At 7 p.m. on a Sunday night, the parking lot at Curves Cabaret is nearly packed to capacity. Inside, scores of beautiful young women who look like they're prepared for a bacchanalian festival on the beaches of Rio De Janeiro circle the floor, offering patrons individual table dances for a minimum of $5 a pop. On the stage and the floor, breasts are everywhere - popping out of see through bras or just happily bouncing around, unobstructed.

Political science major Secret is among the nubile young ladies who've made a living of flaunting their stuff - taking it all (or most of it) off for the enjoyment of a mostly-male clientele. And like her stripper sisters, Secret maintains dancing is a legitimate way to face the financial pressures that accompany student life.

"I've always loved to perform," says Secret, who began dancing at the age of 4. "Being on stage, dancing to the music, it's kind of a thrill," she says.
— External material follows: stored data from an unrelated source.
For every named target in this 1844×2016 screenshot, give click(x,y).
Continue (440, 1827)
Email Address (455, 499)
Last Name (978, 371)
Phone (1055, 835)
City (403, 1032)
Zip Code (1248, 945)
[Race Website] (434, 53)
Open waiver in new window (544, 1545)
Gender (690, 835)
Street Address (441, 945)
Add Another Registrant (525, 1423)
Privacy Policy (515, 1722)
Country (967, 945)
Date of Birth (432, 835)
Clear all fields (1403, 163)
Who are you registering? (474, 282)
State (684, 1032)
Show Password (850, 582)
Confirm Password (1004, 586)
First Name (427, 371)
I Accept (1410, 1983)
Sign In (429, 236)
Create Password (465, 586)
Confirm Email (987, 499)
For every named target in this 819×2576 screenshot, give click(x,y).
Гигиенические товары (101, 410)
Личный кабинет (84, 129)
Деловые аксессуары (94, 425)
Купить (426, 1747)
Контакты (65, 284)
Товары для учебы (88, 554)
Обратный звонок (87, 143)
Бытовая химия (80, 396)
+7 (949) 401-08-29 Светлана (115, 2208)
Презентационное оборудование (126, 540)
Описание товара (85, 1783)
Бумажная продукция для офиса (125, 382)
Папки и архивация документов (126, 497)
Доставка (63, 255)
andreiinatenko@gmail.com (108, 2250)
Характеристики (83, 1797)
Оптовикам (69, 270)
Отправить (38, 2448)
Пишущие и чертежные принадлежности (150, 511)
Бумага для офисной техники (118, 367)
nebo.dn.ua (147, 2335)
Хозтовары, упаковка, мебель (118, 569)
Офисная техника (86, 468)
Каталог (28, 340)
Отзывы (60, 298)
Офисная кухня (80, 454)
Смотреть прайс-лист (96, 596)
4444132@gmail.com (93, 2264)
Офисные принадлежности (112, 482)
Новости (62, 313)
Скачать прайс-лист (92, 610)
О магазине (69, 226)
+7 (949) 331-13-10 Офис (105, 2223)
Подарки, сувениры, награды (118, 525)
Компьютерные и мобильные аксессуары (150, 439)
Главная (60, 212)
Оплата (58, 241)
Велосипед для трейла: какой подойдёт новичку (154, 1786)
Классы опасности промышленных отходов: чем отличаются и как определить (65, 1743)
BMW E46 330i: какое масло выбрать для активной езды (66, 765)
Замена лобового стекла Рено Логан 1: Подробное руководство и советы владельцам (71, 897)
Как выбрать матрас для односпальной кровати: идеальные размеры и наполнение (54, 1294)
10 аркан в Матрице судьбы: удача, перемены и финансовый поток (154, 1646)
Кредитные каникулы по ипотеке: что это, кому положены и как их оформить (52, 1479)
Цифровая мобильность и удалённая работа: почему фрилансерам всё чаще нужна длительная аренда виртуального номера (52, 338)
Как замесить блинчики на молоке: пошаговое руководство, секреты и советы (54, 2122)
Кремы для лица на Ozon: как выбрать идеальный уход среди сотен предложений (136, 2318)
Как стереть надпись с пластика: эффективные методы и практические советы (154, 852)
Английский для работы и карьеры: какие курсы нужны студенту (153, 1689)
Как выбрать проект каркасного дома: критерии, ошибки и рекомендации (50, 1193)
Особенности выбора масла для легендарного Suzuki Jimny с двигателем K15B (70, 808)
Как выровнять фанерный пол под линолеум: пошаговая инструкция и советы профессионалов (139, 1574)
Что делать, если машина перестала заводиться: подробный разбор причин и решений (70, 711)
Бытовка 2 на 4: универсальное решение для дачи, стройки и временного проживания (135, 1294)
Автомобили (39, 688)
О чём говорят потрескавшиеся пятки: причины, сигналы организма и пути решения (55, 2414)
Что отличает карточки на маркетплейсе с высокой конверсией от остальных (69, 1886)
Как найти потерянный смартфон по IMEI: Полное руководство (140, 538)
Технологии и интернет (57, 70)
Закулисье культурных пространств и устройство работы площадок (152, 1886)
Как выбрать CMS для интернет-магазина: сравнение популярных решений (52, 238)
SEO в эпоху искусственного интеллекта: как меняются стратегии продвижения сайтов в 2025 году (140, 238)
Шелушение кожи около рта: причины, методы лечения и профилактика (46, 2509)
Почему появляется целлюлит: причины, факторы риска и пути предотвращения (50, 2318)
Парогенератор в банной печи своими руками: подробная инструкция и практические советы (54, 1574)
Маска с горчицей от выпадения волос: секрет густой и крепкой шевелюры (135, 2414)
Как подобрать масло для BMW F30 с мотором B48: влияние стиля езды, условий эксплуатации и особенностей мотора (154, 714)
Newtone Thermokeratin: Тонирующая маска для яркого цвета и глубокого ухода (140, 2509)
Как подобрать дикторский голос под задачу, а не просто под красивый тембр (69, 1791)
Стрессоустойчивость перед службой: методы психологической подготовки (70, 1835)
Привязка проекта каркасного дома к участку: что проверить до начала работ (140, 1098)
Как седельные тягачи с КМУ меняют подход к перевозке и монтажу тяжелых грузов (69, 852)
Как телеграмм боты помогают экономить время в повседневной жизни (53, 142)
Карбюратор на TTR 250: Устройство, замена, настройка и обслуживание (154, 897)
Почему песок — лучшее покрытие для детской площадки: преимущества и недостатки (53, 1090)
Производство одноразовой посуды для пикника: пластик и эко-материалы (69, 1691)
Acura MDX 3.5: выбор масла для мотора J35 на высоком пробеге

Secret was drawn to topless dancing after working in a print shop and as a waitress. In terms of employment freedom, dancing has got them both beat, she says.

"It's cool because there are no set hours, no long hours. You can come in, take off whenever you want. You don't have to call in sick," she says.

Not to mention, dancing tends to pay a bit better than running the photocopier at your local Kinko's.

"The money is, well, it's pretty good," she says with a sly smile.

And though Secret seems to ooze with an unabashed enthusiasm for her job, she admits there are some unsavory moments.

"Sometimes you get guys who touch you and they're not supposed to," she says. "We have lots of rules, like you're not supposed to touch them on their private parts, stuff like that."